Tourné en noir et blanc et couleur, en 16mm scope grâce au procédé Tronchet, il a ensuite été gonflé en 35mm ce qui lui confère le grain si particulier d’image. Aucune équipe de prise de son n’étant présente sur le tournage d’Enuma Elish, c’est l’intégralité des sons du film, des dialogues et des bruitages qui a dû être refait en post production.

Extrait des trois premières minutes en version basse définition et compressée.

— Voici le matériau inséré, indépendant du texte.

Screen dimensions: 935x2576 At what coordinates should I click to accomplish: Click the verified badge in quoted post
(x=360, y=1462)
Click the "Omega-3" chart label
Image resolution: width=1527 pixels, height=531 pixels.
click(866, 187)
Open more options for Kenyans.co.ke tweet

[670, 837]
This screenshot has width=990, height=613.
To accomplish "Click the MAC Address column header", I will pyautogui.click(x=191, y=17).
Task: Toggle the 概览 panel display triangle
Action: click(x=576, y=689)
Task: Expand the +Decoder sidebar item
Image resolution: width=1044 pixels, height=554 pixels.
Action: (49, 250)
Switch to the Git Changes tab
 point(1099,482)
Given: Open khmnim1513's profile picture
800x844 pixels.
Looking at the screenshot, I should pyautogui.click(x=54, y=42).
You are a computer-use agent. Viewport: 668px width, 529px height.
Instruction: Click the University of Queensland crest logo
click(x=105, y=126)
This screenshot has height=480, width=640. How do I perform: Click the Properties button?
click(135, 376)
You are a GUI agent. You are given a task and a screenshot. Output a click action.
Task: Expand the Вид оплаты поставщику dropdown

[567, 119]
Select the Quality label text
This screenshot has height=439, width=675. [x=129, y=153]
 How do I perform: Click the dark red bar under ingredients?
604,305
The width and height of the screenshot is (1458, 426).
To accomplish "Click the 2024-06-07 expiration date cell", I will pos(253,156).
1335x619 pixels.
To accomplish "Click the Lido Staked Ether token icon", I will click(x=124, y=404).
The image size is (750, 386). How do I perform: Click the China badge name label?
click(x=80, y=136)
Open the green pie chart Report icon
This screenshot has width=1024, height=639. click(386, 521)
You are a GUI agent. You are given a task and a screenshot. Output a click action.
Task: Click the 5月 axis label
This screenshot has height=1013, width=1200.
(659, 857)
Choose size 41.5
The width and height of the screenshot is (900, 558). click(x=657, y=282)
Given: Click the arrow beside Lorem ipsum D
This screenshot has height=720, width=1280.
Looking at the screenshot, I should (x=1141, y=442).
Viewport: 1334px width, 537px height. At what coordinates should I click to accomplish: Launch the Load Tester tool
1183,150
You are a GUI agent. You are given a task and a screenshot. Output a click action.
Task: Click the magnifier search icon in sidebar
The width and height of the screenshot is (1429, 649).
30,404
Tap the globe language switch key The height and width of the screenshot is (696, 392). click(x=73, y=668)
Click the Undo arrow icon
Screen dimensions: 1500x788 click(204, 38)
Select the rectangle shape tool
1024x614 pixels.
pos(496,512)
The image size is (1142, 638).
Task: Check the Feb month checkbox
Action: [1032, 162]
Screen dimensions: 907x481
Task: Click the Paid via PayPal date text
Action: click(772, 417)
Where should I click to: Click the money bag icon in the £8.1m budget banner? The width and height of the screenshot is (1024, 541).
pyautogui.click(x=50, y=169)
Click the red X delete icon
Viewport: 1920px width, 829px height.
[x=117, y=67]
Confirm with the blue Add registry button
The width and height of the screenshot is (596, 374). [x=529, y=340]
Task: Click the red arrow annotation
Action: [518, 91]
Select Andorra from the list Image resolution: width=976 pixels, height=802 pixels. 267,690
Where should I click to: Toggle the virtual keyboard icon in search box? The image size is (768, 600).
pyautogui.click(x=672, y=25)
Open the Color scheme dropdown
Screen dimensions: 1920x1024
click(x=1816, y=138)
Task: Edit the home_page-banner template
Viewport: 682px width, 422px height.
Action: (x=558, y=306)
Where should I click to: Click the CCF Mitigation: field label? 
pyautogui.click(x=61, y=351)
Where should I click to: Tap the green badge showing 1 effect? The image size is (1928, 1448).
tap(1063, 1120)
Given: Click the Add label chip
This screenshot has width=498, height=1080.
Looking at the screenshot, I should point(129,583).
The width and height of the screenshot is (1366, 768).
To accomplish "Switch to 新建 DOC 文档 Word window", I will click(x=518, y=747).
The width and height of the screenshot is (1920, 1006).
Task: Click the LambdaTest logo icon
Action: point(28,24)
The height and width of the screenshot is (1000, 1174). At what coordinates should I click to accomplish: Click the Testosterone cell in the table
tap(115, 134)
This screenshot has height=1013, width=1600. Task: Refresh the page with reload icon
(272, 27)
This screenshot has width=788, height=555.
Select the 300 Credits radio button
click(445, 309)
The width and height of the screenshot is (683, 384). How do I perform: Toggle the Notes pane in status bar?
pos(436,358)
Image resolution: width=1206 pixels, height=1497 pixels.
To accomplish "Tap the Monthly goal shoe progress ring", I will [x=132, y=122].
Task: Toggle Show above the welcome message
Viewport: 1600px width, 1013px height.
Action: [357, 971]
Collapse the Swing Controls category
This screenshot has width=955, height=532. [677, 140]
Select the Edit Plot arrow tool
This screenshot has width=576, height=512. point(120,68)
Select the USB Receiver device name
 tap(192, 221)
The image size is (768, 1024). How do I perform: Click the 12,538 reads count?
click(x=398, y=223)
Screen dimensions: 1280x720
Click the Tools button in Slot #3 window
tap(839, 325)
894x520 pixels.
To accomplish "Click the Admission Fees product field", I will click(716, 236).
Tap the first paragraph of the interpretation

(2008-12) FOUDRE de Manuela Morgaine

Un film en quatre saisons de Manuela Morgaine

Musique et design sonore  : Philippe Langlois

Ce film puise sa source dans l’intensité du réel. Il est le fruit d’une enquête de deux ans sur les terrains de la foudre. Pour cela son scénario inclut des images, des lieux, des visages et des paroles de gens dont la réalité est devenue matière à
cinéma. Seuls deux acteurs, un homme et une femme, traversent le film.
FOUDRE est une légende.*
Sous la foudre, on ne sait pas si les images et les sons qui nous frappent appartiennent à la réalité ou à la fiction. Je cherche à rendre cette impression phénoménale, au moment où ce qu’on a pour de vrai sous les yeux semble surréel.
FOUDRE s’ouvre par un prologue, se ferme par un épilogue, se déroule en quatre histoires sur quatre saisons à l’intérieur de plusieurs siècles, entre aujourd’hui et le dix-huitième. Il ne faut donc pas s’inquiéter de ce qui n’est pas « raccord », ni dans le temps qu’il fait, ni dans le temps qui se déroule et qui est sujet à des sautes, ni dans les supports filmiques qui changent, ni dans les costumes qui dérangent la chronologie des époques, ni dans les façons de parler, ni dans les espaces que la foudre traverse à la vitesse de l ‘éclair, elle qui a ce don d’ubiquité dont nous rêvons tous, qui se ramifie parfois sur plusieurs continents en même temps. D’un ciel à un autre ciel, capable d’être tous les espaces, de la France, à la Syrie à la Guinée Bissau, le ciel est toujours là, tel qu’en lui-même de toutes ses variations de rites, de saisons et d’humeurs. La foudre est imprévisible, frappe en tous sens. Ce film est un zig zag continu. Le mot zig zag vient du terme allemand qui dit le va et vient amoureux. C’est le mouvement choisi. Chaque impact du ciel charrie avec lui un bout d’histoire. Mais à force de les suivre par bribes, on arriverait à imaginer le tout et à voir le lien, pour finir, entre chaque espace, chaque temps, chaque langue, chaque rite, chaque atmosphère, chaque chose et chacun. Le modèle c’est la forme de l ‘éclair. C’est le contraire d’une ligne droite avec un début et une fin, et tout qui évolue lentement de l’un à l’autre. La fin est déjà là dès le début, qui gronde. Et d’ailleurs on pourrait monter le film à l’envers. Si on se dit que tout a explosé avant même que cela commence, cela peut aider à comprendre tous les morceaux depuis le tout début.